NAFSA's recommendation to DOS

Here is NAFSA's recommendation to the Department of State, one of several that NAFSA made to the agency at the beginning of the Biden administration:

  • Restore F-1 Residence Abroad Language to the Foreign Affairs Manual (FAM).

On August 8, 2017, DOS updated its FAM guidance on residence abroad for F-1 students, removing well-crafted language that instructed consular officers to consider the "inherent difference" between a young F-1 visa applicant and a short-term B visa applicant. The current FAM entry now applies the standard nonimmigrant residence abroad FAM entry of 9 FAM 401.1-3(F)(2) to F-1 students as well. DOS should restore the following language to the FAM:

b. (U) The context of the residence abroad requirement for student visas inherently differs from the context for B visitor visas or other short-term visas (See 9 FAM 401.1-3(F)(2)). The statute clearly presupposes that the natural circumstances and conditions of being a student do not disqualify that applicant from obtaining a student visa. It is natural that the student does not possess ties of property, employment, family obligation, and continuity of life typical of B visa applicants. These ties are typically weakly held by student applicants, as the student is often young, single, unemployed, without property, and is at the stage in life of deciding and developing his or her future plans. Student visa adjudication is made more complex by the fact that students typically stay in the United States longer than do many other nonimmigrant visitors.

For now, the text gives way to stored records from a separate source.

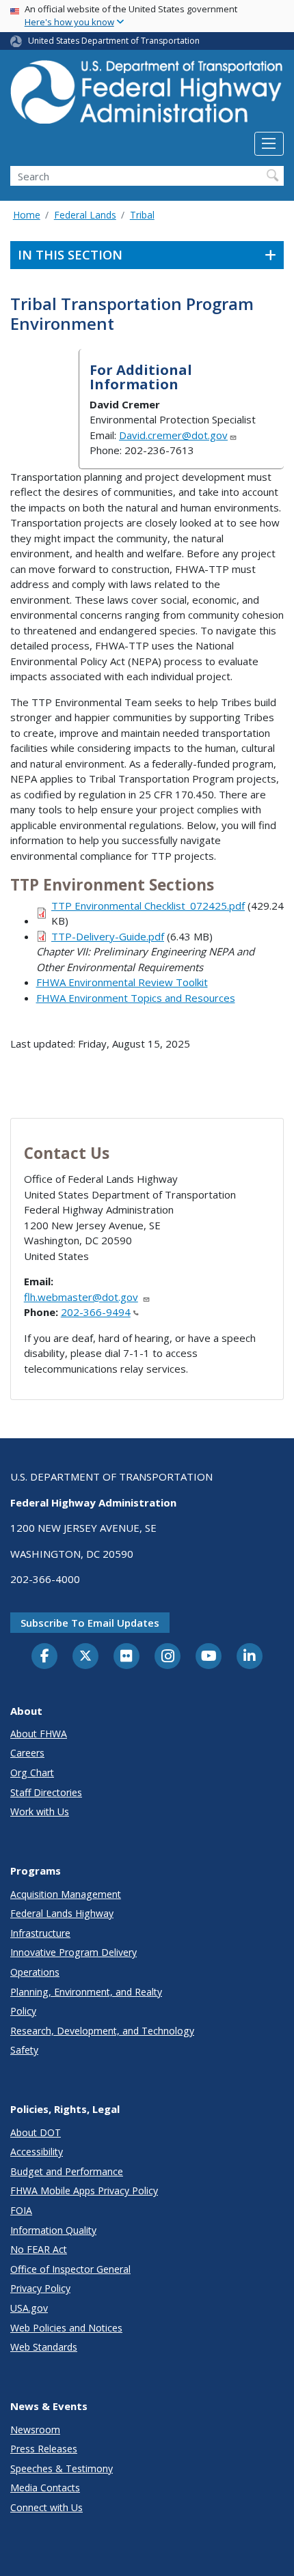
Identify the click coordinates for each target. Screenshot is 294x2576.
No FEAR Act (38, 2249)
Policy (23, 2010)
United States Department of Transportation (114, 40)
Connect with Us (46, 2507)
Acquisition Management (65, 1894)
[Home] (147, 96)
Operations (34, 1971)
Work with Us (39, 1811)
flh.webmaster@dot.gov (81, 1297)
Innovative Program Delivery (73, 1952)
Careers (27, 1752)
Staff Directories (46, 1792)
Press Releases (43, 2448)
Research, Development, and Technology (102, 2030)
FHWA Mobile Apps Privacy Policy (84, 2190)
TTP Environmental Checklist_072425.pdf (148, 905)
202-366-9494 (96, 1312)
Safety (24, 2049)
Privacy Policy (40, 2288)
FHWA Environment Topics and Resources (135, 998)
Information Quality (53, 2230)
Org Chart (32, 1772)
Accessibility (36, 2151)
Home (26, 214)
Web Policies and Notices (66, 2327)
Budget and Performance (66, 2171)
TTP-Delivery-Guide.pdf (107, 936)
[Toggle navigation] (269, 144)
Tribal (142, 214)
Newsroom (35, 2429)
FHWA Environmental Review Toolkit (122, 982)
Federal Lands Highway (61, 1913)
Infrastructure (40, 1933)
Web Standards (43, 2346)
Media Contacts (45, 2487)
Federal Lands (85, 214)
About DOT (35, 2132)
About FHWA (38, 1733)
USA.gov (29, 2307)
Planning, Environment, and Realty (86, 1991)
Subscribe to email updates (90, 1622)
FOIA (21, 2210)
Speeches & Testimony (61, 2468)
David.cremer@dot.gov (173, 435)
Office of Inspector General (70, 2269)
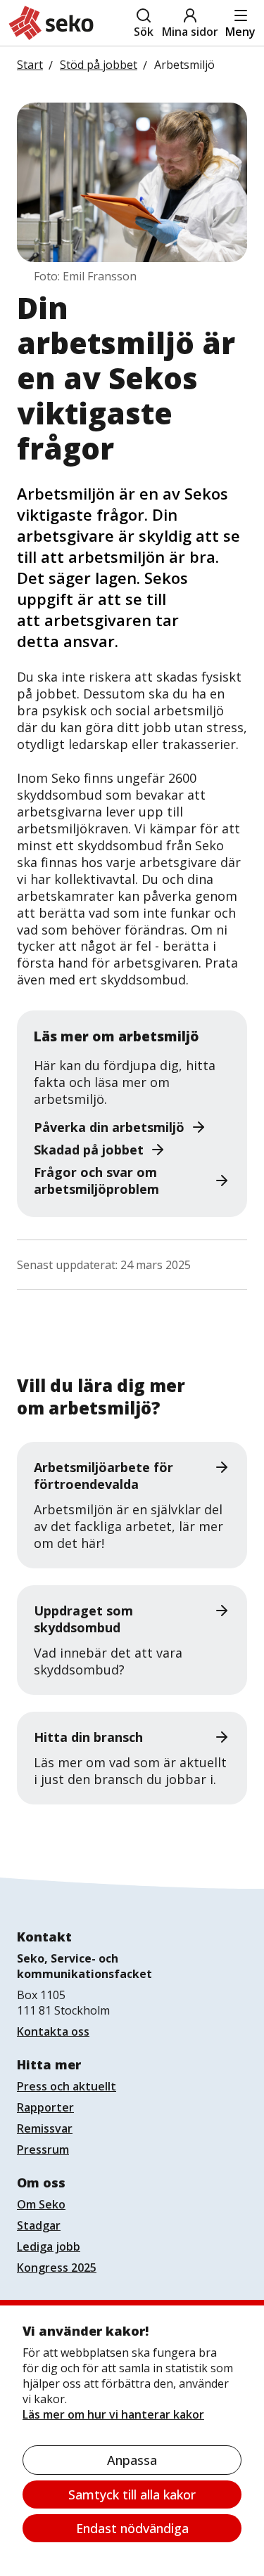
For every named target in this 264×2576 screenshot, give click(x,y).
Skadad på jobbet (89, 1149)
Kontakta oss (53, 2031)
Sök (143, 31)
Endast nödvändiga (132, 2528)
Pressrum (43, 2149)
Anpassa (132, 2460)
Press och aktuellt (66, 2086)
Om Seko (41, 2204)
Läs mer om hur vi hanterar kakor (113, 2414)
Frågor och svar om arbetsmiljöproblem (96, 1180)
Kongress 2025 (56, 2267)
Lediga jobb (48, 2246)
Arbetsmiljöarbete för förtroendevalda (103, 1475)
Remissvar (45, 2128)
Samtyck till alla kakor (132, 2494)
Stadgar (39, 2225)
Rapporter (45, 2107)
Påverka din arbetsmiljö (109, 1127)
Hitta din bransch (88, 1737)
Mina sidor (190, 31)
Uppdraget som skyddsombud (83, 1619)
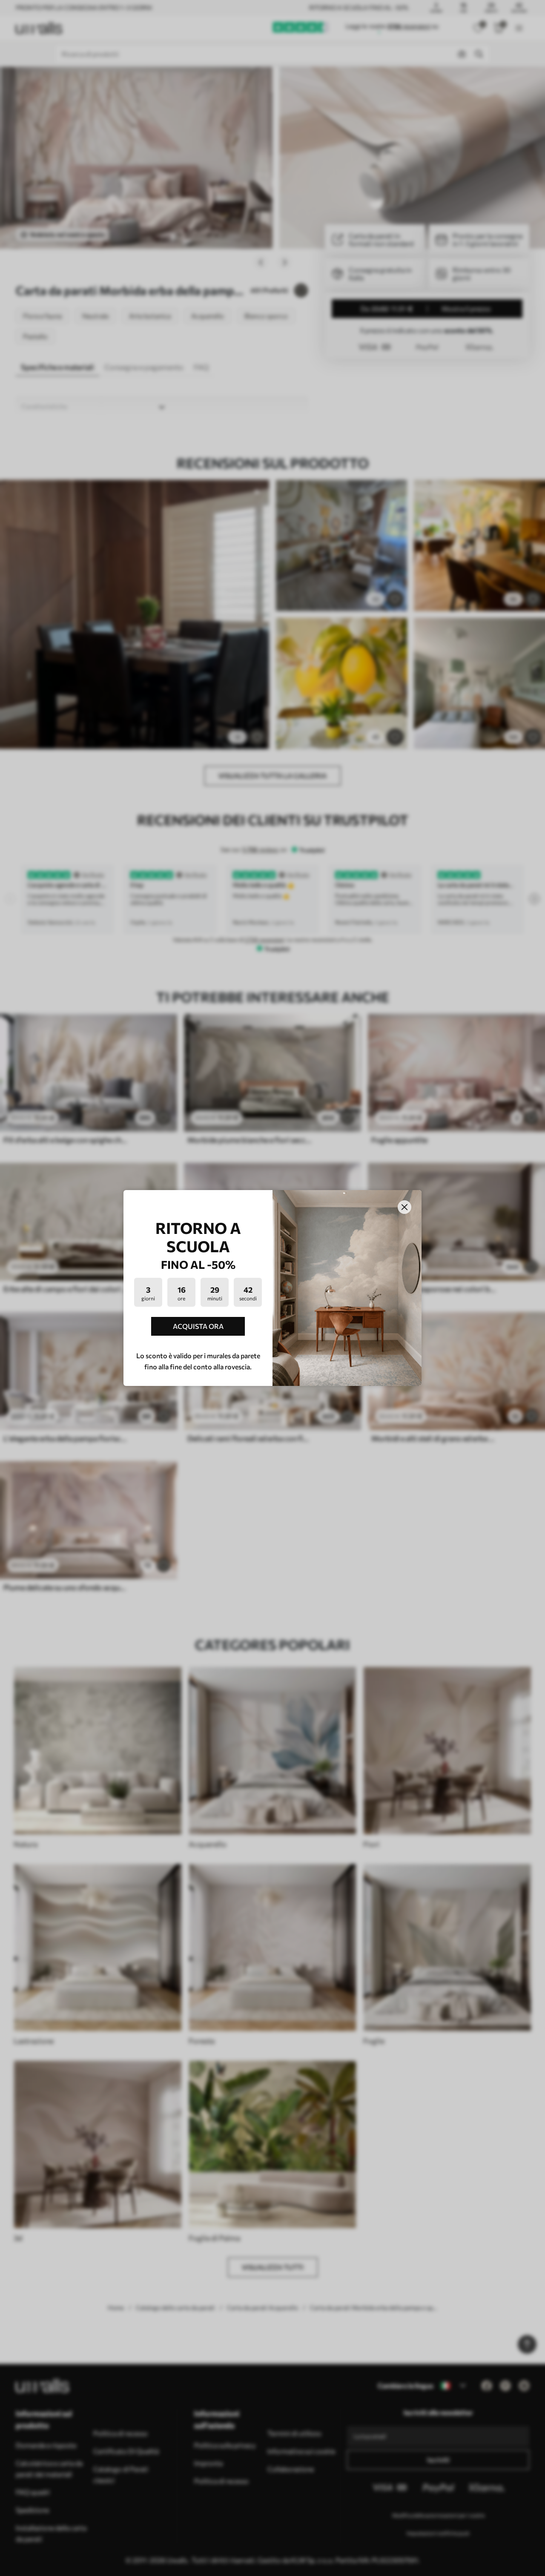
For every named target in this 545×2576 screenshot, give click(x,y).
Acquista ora (198, 1326)
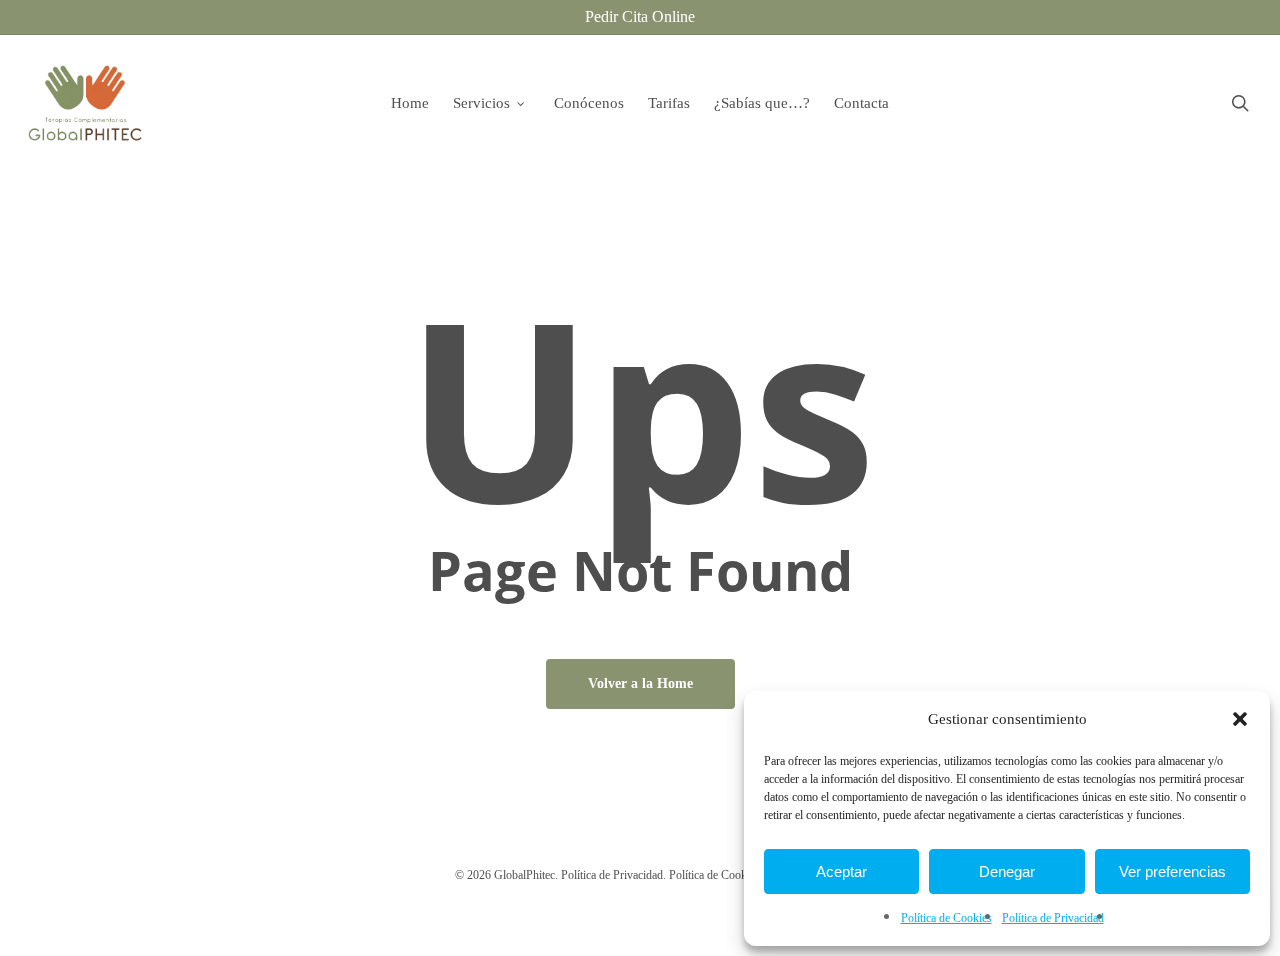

c. (U) The residence abroad requirement for a student should therefore not be exclusively connected to "ties." You must focus on the student applicant's immediate intent, rather than trying to predict what the student may or may not do following completion of studies. Another aspect to consider: students' typical youth often means they do not necessarily have a long-range plan, and hence are relatively less likely to have formed an intent to abandon their homes. Nonetheless, you must be satisfied at the time of application for a visa that the visa applicant possesses the present intent to depart the United States at the conclusion of his or her approved activities. That this intention is subject to change is not a sufficient reason to refuse a visa. Although students may apply to change or adjust status in the United States in the future, this is not a basis to refuse a visa application if the student's present intent is to depart at the conclusion of his or her studies.